Objective
The aim of this study is to investigate the potential genetic etiology of cribra orbitalia noted on human skeletal remains.
Materials
We obtained and analyzed ancient DNA of 43 individuals with cribra orbitalia. The analyzed set represented medieval individuals from two cemeteries in western Slovakia, Castle Devín (11th-12th century AD) and Cífer-Pác (8th-9th century AD).
Methods
We performed a sequence analysis of 5 variants in 3 genes associated with anemia (HBB, G6PD, PKLR), which are the most common pathogenic variants in present day of European populations, and one variant MCM6:c.1917 + 326 C>T (rs4988235) associated with lactose intolerance.
Results
DNA variants associated with anemia were not found in the samples.

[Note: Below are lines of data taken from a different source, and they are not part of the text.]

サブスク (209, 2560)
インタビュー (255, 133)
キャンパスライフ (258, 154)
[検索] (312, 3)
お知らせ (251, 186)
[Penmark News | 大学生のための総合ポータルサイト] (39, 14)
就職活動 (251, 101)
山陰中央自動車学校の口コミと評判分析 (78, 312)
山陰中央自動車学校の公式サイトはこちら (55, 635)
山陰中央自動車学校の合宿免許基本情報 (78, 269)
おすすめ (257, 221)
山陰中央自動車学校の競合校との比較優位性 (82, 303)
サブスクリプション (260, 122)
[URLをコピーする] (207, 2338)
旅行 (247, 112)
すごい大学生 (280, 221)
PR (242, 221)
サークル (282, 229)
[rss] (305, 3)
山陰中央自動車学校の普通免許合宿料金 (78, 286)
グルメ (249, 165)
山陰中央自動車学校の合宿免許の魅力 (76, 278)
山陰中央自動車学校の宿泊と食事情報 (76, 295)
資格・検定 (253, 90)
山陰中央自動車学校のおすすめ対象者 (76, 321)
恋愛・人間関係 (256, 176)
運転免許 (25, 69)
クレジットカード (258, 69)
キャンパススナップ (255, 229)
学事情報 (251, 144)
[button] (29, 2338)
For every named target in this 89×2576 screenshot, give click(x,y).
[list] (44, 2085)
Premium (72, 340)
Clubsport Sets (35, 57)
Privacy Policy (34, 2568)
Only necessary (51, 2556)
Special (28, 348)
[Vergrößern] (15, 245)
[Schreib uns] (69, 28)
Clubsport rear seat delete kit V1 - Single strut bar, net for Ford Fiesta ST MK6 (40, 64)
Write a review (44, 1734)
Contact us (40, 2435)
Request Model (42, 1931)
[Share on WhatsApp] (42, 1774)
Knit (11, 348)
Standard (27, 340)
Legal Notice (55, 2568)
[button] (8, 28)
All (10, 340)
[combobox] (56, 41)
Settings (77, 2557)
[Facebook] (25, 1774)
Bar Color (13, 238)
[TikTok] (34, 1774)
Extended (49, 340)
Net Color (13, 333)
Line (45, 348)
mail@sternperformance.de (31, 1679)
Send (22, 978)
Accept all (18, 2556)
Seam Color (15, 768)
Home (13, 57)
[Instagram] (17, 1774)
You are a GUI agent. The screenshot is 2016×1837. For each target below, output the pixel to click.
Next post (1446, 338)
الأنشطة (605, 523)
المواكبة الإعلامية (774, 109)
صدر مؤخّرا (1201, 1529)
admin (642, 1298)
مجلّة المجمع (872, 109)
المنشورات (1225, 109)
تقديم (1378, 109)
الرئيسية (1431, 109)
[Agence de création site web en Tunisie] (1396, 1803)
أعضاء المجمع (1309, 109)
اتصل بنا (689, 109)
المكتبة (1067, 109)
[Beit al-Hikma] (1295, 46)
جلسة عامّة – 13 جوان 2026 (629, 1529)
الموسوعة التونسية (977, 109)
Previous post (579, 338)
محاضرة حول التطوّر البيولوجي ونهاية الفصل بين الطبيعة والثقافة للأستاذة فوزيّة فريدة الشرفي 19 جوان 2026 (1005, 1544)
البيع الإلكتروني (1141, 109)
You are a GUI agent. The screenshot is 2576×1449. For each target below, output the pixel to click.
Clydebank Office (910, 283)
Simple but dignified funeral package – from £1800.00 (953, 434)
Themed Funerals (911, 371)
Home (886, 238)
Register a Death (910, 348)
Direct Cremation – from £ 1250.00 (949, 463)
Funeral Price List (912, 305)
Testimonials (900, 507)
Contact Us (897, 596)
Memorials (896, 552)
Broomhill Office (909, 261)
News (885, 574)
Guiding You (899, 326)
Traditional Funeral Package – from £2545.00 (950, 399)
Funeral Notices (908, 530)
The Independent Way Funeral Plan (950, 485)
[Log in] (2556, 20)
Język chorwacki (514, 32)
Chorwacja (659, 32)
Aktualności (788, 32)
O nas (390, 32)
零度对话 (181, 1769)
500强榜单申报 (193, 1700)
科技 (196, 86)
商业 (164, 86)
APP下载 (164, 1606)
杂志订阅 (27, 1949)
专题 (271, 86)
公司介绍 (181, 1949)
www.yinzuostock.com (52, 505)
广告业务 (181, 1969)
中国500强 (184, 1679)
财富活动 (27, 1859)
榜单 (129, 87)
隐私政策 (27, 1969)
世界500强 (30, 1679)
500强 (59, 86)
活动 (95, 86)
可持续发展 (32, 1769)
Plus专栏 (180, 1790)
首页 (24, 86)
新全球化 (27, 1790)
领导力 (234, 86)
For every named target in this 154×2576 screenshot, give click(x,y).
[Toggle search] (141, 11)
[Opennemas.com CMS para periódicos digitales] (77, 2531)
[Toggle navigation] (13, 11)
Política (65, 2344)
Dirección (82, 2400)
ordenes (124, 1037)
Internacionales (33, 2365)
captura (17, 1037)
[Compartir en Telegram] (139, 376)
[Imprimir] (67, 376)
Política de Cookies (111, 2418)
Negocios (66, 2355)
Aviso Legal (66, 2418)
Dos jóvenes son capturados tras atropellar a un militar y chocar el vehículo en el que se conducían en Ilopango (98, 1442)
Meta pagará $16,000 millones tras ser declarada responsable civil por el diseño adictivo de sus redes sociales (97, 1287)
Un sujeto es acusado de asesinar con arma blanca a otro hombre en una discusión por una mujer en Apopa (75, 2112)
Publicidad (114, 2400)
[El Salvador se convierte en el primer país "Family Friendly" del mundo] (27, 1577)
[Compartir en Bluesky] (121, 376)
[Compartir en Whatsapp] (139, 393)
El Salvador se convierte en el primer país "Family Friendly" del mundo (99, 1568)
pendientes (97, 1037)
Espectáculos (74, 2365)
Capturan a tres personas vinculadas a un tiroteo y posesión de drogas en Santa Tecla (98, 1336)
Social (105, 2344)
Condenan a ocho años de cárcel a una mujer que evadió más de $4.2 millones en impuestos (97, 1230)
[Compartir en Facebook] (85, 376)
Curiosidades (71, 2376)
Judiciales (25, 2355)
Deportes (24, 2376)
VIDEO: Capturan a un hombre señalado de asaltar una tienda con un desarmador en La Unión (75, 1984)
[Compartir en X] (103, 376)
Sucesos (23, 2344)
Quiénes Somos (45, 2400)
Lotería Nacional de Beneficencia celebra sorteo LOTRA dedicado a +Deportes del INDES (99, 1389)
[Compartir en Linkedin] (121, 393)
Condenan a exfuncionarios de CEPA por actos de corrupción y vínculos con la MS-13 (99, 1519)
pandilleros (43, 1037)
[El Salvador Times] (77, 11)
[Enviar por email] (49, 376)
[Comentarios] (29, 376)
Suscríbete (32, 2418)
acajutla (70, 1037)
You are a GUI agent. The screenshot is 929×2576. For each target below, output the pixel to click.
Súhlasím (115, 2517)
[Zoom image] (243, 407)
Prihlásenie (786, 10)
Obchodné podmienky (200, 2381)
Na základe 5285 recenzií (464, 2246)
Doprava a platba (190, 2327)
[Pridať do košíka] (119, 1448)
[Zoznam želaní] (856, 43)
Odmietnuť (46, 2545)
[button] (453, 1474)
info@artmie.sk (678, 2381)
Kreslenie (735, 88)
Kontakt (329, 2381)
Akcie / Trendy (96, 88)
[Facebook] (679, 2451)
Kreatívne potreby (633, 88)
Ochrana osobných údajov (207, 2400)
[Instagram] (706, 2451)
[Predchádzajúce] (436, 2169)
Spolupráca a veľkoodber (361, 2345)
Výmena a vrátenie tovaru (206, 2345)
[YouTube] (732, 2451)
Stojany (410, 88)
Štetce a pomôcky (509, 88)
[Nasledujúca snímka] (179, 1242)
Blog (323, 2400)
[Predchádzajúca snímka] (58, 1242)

The allele frequency of MCM6:c.1917 + 326 C was 0.875. This frequency is higher but not statistically significant in individuals displaying cribra orbitalia compared to individuals without the lesion.
Significance
This study seeks to expand our knowledge of the etiology of cribra orbitalia by exploring the potential association between the lesion and the presence of alleles linked to hereditary anemias and lactose intolerance.
Limitations
A relatively small set of individuals were analyzed, so an unequivocal conclusion cannot be drawn. Hence, although it is unlikely, a genetic form of anemia caused by rare variants cannot be ruled out.
Suggestions for Further Research
Genetic research based on larger sample sizes and in more diverse geographical regions.